*Work request*
Write down nothing except how many lines in the entries contain "screenshot".

(Supplied material)

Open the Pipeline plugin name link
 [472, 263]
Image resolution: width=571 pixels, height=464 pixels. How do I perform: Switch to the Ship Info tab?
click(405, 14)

(End Supplied material)
(Supplied material)

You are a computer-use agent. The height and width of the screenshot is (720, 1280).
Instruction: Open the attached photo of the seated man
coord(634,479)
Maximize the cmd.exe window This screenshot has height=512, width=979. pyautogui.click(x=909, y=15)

(End Supplied material)
(Supplied material)

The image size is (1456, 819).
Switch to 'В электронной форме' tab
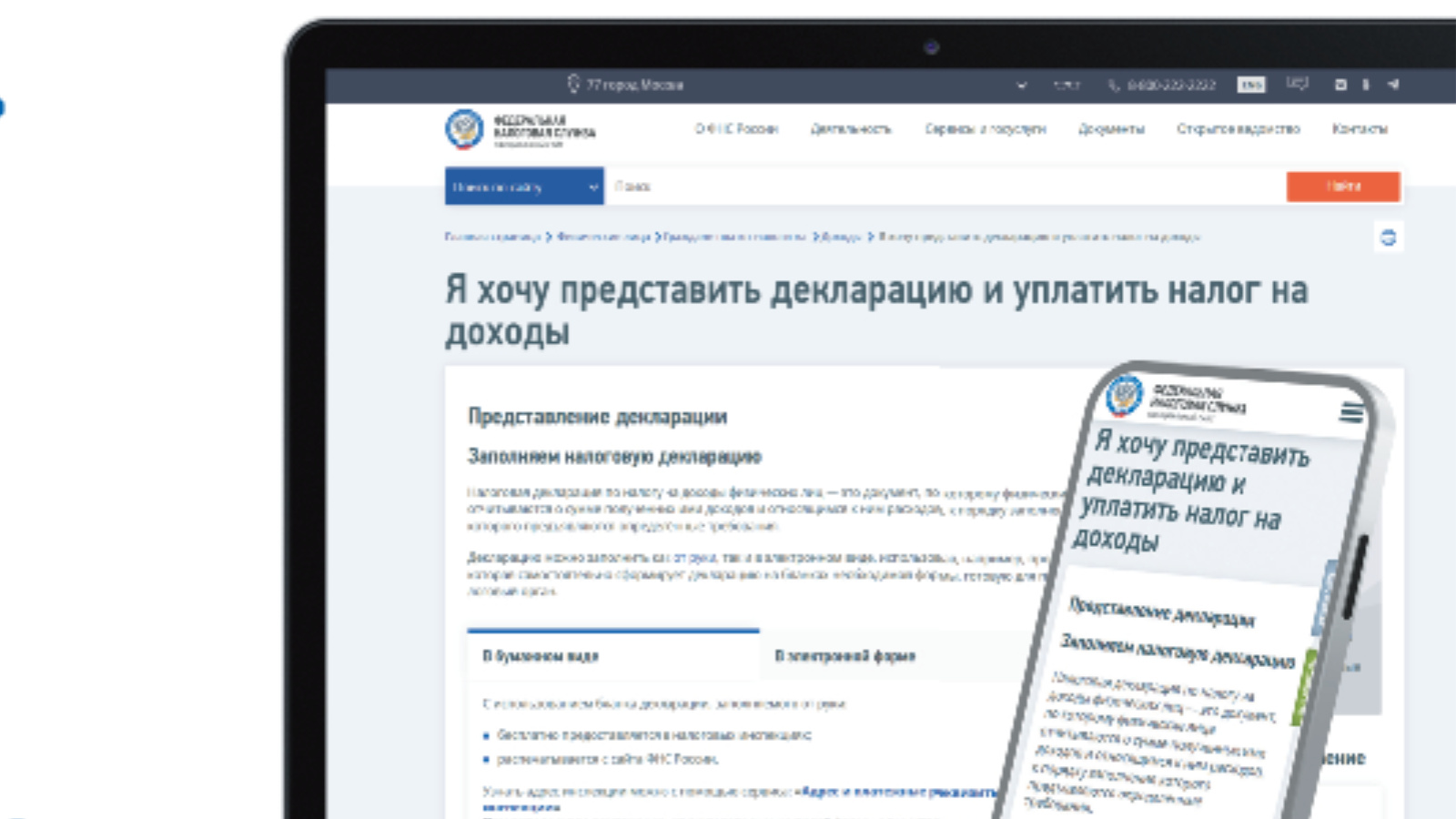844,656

(End Supplied material)

*Task answer*
2